Une délégation d’hommes d’affaires allemands est arrivée, jeudi, à Casablanca, à l’occasion d’un business meeting, organisé par le ministère de l’Economie, du Transport et de l’Agriculture du Land Rhénanie-Palatinat. Les rencontres se poursuivent ce vendredi 20 novembre, à Agadir.
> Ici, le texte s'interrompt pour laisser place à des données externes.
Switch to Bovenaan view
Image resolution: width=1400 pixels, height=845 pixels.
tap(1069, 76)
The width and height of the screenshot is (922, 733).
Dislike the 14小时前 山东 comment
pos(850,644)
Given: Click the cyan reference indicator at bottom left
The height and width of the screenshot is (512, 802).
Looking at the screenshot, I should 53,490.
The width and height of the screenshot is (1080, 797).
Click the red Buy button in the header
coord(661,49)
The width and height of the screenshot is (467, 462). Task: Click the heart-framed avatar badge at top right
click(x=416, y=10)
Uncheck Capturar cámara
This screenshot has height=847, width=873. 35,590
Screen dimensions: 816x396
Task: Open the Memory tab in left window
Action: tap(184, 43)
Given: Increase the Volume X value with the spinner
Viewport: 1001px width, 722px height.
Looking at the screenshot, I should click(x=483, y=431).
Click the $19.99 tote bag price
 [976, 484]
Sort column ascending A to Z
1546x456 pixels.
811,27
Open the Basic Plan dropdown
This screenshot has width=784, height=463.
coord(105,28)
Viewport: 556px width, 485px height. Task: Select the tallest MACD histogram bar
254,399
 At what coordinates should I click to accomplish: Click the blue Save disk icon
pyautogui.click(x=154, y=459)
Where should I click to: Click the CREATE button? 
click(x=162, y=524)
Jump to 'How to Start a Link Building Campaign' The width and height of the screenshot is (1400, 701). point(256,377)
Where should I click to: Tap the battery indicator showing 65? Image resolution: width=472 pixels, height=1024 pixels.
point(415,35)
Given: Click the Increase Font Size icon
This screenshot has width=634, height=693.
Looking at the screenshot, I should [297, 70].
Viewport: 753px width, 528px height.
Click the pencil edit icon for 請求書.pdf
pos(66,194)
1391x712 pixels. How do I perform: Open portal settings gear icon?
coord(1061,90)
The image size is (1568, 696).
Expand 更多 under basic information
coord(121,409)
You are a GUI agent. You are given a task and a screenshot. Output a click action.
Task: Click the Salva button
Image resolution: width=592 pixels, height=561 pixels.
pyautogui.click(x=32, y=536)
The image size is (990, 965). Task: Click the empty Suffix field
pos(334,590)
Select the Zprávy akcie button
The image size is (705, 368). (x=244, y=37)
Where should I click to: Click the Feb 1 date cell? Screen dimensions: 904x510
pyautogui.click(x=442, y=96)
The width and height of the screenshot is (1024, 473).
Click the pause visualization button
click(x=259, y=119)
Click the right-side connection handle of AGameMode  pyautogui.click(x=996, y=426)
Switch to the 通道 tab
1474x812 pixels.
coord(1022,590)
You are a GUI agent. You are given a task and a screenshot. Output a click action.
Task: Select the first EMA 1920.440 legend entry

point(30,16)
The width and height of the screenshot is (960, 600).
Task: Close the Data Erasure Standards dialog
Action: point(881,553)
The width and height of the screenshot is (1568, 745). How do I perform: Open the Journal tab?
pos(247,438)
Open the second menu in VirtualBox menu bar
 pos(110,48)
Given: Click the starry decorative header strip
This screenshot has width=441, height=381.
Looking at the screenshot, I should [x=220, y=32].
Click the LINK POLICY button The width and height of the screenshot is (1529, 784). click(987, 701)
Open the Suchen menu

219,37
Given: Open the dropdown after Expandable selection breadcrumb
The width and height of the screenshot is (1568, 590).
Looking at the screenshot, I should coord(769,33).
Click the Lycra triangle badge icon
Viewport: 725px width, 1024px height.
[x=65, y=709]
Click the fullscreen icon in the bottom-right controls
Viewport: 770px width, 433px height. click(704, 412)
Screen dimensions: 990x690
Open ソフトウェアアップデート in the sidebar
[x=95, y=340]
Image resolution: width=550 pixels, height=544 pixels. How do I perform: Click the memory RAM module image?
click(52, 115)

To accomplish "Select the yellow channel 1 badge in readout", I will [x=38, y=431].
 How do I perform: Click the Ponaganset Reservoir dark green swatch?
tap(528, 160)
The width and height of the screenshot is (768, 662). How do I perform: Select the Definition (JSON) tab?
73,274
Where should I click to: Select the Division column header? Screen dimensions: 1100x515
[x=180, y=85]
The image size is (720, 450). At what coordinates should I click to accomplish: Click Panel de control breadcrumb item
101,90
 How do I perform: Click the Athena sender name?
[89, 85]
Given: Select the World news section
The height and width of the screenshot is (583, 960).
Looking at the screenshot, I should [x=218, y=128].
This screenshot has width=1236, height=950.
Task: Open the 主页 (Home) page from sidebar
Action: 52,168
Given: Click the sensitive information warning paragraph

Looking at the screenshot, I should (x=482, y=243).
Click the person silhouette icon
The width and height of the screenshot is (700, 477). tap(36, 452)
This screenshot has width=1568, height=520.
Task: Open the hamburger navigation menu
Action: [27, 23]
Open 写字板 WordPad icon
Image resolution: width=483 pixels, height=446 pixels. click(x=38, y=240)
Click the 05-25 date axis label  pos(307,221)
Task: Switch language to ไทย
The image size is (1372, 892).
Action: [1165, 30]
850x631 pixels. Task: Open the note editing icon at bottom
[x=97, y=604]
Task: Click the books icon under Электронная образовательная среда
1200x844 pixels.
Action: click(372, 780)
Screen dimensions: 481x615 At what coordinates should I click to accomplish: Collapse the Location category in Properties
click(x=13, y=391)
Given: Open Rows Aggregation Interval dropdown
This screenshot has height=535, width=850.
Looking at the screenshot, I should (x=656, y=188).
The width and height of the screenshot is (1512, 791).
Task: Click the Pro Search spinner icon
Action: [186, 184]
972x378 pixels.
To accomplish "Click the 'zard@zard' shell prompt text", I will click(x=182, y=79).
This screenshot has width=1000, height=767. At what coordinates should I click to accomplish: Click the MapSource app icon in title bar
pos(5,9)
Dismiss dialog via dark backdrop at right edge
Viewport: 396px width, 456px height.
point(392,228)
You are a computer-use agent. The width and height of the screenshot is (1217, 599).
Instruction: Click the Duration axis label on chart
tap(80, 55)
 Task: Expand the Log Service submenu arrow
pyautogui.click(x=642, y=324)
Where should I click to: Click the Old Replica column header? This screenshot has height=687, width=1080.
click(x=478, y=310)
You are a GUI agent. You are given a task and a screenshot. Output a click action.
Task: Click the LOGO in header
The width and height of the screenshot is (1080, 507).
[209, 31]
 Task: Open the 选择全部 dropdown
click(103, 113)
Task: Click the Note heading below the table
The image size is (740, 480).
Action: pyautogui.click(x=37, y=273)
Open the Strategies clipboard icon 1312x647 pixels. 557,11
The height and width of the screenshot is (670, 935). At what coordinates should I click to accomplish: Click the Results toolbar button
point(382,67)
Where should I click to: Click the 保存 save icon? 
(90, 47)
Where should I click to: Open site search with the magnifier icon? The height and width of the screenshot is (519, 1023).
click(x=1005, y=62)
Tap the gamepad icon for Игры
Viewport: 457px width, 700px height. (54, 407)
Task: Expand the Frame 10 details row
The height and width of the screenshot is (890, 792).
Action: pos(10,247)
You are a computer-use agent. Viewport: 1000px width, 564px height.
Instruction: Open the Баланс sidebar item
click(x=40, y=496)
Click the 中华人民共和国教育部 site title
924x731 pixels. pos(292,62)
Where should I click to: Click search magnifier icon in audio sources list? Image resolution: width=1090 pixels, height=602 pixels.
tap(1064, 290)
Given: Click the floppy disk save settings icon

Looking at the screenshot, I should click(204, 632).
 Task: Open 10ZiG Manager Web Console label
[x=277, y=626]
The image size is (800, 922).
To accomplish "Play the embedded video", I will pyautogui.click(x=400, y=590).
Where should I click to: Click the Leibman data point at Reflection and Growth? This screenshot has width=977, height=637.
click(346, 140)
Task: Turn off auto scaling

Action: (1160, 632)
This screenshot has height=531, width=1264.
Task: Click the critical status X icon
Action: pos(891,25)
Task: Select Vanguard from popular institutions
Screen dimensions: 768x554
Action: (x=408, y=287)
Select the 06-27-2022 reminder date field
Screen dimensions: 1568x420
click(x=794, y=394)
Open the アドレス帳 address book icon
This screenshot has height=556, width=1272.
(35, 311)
L’objectif est d’offrir une opportunité aux décideurs marocains de rencontrer des PME exportatrices: «Le but premier est de promouvoir l’exportation des produits allemands représentés aujourd’hui. Cependant, nous ne souhaitons pas uniquement vendre nos produits, mais bien tisser des relations à long terme avec le Maroc. Dans un deuxième temps, il sera possible d’investir en fonction des marchés. Des retombées pourraient alors avoir lieu en termes de création d’emplois et de transfert des technologies», souligne Hans-Georg Shneider, directeur du département de la Promotion économique, Europe, Economie extérieure et Tourisme du Land Rhénanie-Palatinat. Au total, 6 sociétés de la région du Land ont fait le déplacement. 4 d’entre-elles sont du domaine de l’énergie renouvelable: Demetrion, active dans la fabrication de biogaz, Franz Ludwig, spécialisée dans les systèmes de mesure d’humidité, Rhenecoll-Werk, qui produit des revêtements écolo, et Schott Solar, connue pour ses installations photovoltaïques. Les deux autres sociétés, Schuch GmbH et Wawi-Shokolade, sont respectivement actives dans les domaines de la location de grue et la production de chocolat. A l’exception de Schott Solar, il s’agit de PME.
Vedette de la rencontre, l’énergie verte est un secteur à travers lequel de nombreux industriels souhaitent s’implanter au Maroc.
«Le pays possède d’importantes matières premières, telles que le vent et le soleil. Il faut développer ce potentiel. Nous pouvons produire de l’énergie renouvelable et ensuite l’exporter vers l’Europe. Le Maroc doit être fort dans ce domaine», poursuit Shneider.
Les hommes d’affaire marocains ont répondu à l’appel allemand: «Il y a eu de nombreuses demandes de sociétés marocaines, si bien que nous avons dû effectuer une sélection. Cette sélection s’est faite sur la base d’intérêts convergents. Une septantaine de sociétés sont attendues. Actuellement, 30 sont présentes», explique Susanne Blask, chargée de communication pour la Chambre allemande du commerce et de l’industrie.
Des rencontres B to B se sont déroulées durant l’après-midi et se poursuivent, vendredi, à Agadir. Au niveau des résultats, le directeur de la Chambre allemande, Marco Wiedemann, espère qu’il y aura du concret: «Certainement des contrats seront conclus à la fin de ce voyage professionnel: contrats pour l’exportation des produits, et éventuellement pour la mise en place de production locale. Nous ne visons pas que du court terme, mais c’est à voir avec les hommes d’affaires, bien évidemment».
Les échanges commerciaux germano-marocains représentent environ 13 milliards de DH à l’exportation, pour 3,5 milliard de DH à l’importation en 2007. L’Allemagne est également le 2e pays européen, après la France, où les futurs ingénieurs et scientifiques marocains viennent se former.
A noter que 6.800 étudiants marocains vivent en Allemagne. Un potentiel non négligeable selon un ancien conseiller économique au consulat du Maroc, à Bonn. Et pour un opérateur allemand, il faut conjuguer 3 forces: la main-d’œuvre, les futurs ingénieurs et les investisseurs. «De cette manière, l’Allemagne pourra investir efficacement au Maroc qui est en plein développement», est-il indiqué.
Mission
LA Chambre allemande de commerce et d’industrie au Maroc poursuit 4 objectifs principaux. Encourager les relations économiques entre l’Allemagne et le Maroc. Protéger les intérêts de l’économie allemande et marocaine dans leurs pays respectifs. Représenter les intérêts de ses membres et offrir des services aux entreprises intéressées des deux pays.
Depuis 1997, elle accompagne ainsi des sociétés allemandes et marocaines dans la préparation et le déroulement de leurs affaires bilatérales.